12 Accounts 923 and 928 are apparently related to operations and maintenance expenses, and presumably are the accounts to which outside counsel expenses are recorded. (See Exhibit 8 at 34-35.)
13 SCE also asserts, based on SCE's response to a TURN data request which SCE attaches as Appendix A to its interim opening brief, that its recorded outside counsel costs were greater than those authorized in SCE's 2009 GRC. We strike Appendix A to SCE's interim opening brief, and accord no weight to its discussion of it at 15. Appendix A has not been offered or received into evidence, certified as being true and correct (see Rule 13.7(e)), or subjected to the due process opportunity for cross-examination by other parties. As SCE states in its interim reply brief where it takes issue with Sierra Club for having attached non-record material to its interim opening brief, "[i]t would be error for the Commission to even consider this [non-record material] as evidence" and "extremely prejudicial" to other parties if the Commission were to consider it. (SCE interim reply brief at 13.) For example, TURN suggests that, had SCE timely offered this material into the evidentiary record, TURN would have had an opportunity to adduce evidence about whether any of the recorded outside counsel costs should not have been recovered through the GRC process or were removed by SCE because they were recovered outside of the GRC process.
14 SCE cites to "SCE's 2012 GRC, SCE-03, Vol. 5, Part 03 & 04, Ch.
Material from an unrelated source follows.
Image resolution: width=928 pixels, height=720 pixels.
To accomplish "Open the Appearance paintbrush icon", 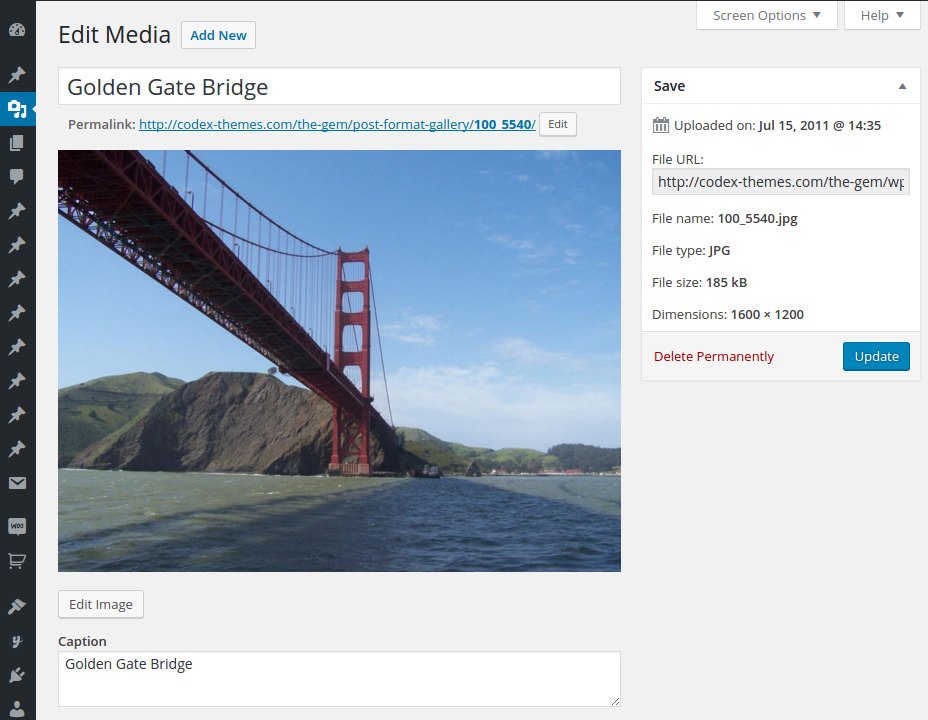I will 16,606.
I-III, at 27-32" for this proposition. (SCE interim reply brief, fn. 14.) This material is not in the record of this proceeding, and it is it is not officially or judicially noticeable.
15 Sierra Club's opening brief on CEQA issues contains citations to testimony, exhibits, and transcripts in Application 10-11-015, which are not in the administrative record of the IS/ND or in the formal record of this proceeding. (Koppe testimony (Sierra Club brief at 6); Exhibit SCE-17, Vol. 6, Part 3C (Sierra Club brief at 6, 17, 25 and 26); transcript of August 11, 2011, hearing (Sierra Club brief at 6, 17, 25 and 26); transcript of November 3, 2011, hearing (Sierra Club opening brief on CEQA issues at 7, 18 and 28).) Those citations are accorded no evidentiary weight.